Problem statement >>
Quote the stretch of the vcpu_block() thread below from "On Mon, 22 Feb 2021, Julien" through "unblock vCPU A)", keeping every character as it appears.
== Extract to read ==
On Mon, 22 Feb 2021, Julien Grall wrote:
> On 22/02/2021 20:09, Stefano Stabellini wrote:
> > On Mon, 22 Feb 2021, Jan Beulich wrote:
> > > On 20.02.2021 20:47, Julien Grall wrote:
> > > > From: Julien Grall <jgrall@amazon.com>
> > > > 
> > > > The comment in vcpu_block() states that the events should be checked
> > > > /after/ blocking to avoids wakeup waiting race. However, from a generic
> > > > perspective, set_bit() doesn't prevent re-ordering. So the following
> > > > could happen:
> > > > 
> > > > CPU0  (blocking vCPU A)         |   CPU1 ( unblock vCPU A)
> > > >                                  |
> > > > A <- read local events          |
> > > >                                  |   set local events
> > > >                                  |   test_and_clear_bit(_VPF_blocked)
===
== Dataset section ==
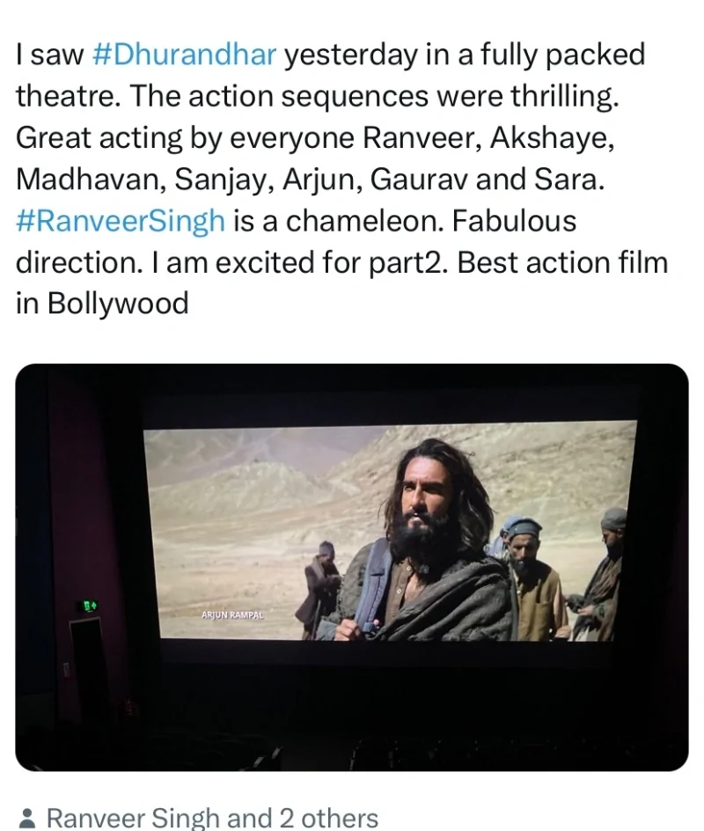
Task: Open the #Dhurandhar hashtag
Action: point(184,55)

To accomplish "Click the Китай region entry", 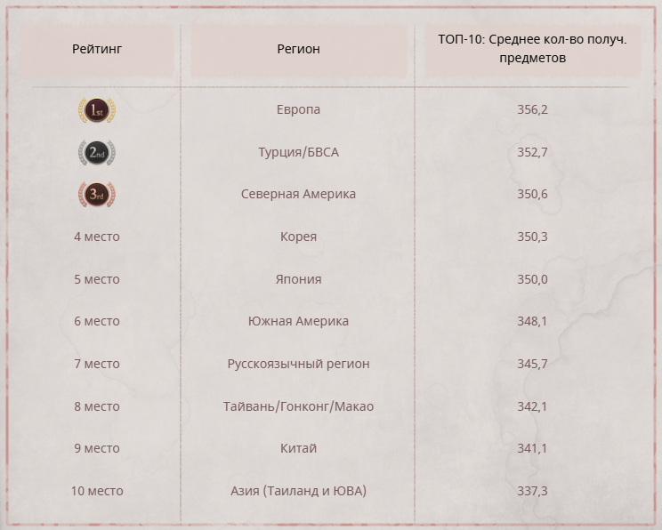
===
Task solution >>
On Mon, 22 Feb 2021, Julien Grall wrote:
> On 22/02/2021 20:09, Stefano Stabellini wrote:
> > On Mon, 22 Feb 2021, Jan Beulich wrote:
> > > On 20.02.2021 20:47, Julien Grall wrote:
> > > > From: Julien Grall <jgrall@amazon.com>
> > > > 
> > > > The comment in vcpu_block() states that the events should be checked
> > > > /after/ blocking to avoids wakeup waiting race. However, from a generic
> > > > perspective, set_bit() doesn't prevent re-ordering. So the following
> > > > could happen:
> > > > 
> > > > CPU0  (blocking vCPU A)         |   CPU1 ( unblock vCPU A)